The point that many people seem to ignore (or misunderstand) is that – on average – how much we will warm will depend on how much we emit. Our emissions are currently increasing anthropogenic forcings at around 0.3W/m^2/decade. This produces a planetary energy imbalance (more energy in than out) that has to be closed by warming of the surface. However, surface warming is very sensitive to relatively small changes in ocean warming. Hence, we might have periods of faster than average surface warming, and periods of slower than average surface warming. Maybe it will warm in a step-like fashion, with periods of relatively slow warming, followed by relatively rapid/large jumps that then lead to another – but warmer – period of relatively slow warming. At the end of the day, however, the surface has to continue – on average – to warm as we continue to emit CO2.

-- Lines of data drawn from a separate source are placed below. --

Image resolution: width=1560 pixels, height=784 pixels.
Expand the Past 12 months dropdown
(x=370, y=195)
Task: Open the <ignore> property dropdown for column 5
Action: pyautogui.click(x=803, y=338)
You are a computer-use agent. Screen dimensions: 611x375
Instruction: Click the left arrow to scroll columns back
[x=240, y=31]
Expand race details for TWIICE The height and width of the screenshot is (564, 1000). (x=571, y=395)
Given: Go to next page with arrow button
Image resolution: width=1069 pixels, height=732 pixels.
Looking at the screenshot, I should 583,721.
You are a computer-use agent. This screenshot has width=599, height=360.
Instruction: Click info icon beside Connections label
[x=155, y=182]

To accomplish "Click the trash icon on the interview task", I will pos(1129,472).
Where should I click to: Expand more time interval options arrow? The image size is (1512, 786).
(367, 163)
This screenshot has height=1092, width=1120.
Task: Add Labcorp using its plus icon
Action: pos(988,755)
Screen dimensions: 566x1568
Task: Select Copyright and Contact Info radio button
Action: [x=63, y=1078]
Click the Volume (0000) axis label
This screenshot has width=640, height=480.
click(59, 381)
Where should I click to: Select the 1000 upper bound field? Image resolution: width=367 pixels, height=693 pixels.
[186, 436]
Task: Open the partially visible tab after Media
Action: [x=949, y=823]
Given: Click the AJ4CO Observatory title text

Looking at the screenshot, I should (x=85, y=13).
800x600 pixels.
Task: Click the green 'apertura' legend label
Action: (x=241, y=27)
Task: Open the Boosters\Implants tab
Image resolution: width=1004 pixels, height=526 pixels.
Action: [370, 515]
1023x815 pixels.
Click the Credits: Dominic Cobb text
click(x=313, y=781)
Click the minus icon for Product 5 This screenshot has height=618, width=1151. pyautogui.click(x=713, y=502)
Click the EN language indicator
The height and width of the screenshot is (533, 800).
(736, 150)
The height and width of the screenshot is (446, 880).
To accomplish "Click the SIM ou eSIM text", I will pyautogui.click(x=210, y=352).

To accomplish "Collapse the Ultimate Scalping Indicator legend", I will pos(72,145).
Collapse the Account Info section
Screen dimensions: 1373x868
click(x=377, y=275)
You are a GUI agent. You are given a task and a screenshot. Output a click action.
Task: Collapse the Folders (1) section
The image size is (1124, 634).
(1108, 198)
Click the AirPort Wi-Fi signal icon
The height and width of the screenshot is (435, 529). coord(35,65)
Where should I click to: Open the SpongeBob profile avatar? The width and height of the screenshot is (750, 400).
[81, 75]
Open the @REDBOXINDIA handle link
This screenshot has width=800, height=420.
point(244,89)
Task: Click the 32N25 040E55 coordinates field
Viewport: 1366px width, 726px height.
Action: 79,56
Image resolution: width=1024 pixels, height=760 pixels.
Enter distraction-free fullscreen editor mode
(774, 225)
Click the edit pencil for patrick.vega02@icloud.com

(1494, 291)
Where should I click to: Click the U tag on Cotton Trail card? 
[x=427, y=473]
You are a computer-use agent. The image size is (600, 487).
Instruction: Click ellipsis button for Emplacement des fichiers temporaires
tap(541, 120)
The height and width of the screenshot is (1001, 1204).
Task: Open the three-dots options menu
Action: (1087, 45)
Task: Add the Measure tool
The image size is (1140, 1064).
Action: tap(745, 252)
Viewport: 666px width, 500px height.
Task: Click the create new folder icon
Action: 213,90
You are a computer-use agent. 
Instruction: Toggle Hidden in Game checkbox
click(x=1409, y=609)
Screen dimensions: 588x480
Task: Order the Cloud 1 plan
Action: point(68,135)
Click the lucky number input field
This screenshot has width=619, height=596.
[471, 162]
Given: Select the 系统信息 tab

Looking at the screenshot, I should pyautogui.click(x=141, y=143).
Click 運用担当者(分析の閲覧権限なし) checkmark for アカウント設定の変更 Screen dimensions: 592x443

The author of the GWPF piece happens to be their science editor, is a member of their Academic Advisory Council, and has a PhD in astrophysics. It’s rather hard to see how he doesn’t get this. On the other hand, credentials are not some kind of guarantee that someone will understand a relevant concept. Maybe he just doesn’t understand this topic very well. Possibly Richard Tol, one of their other Academic Advisors, can let us if the reason the GWPF promotes this type of stuff is because they just don’t understand it very well, or because they’re knowingly promoting mis-information. It’s hard to see an alternative option.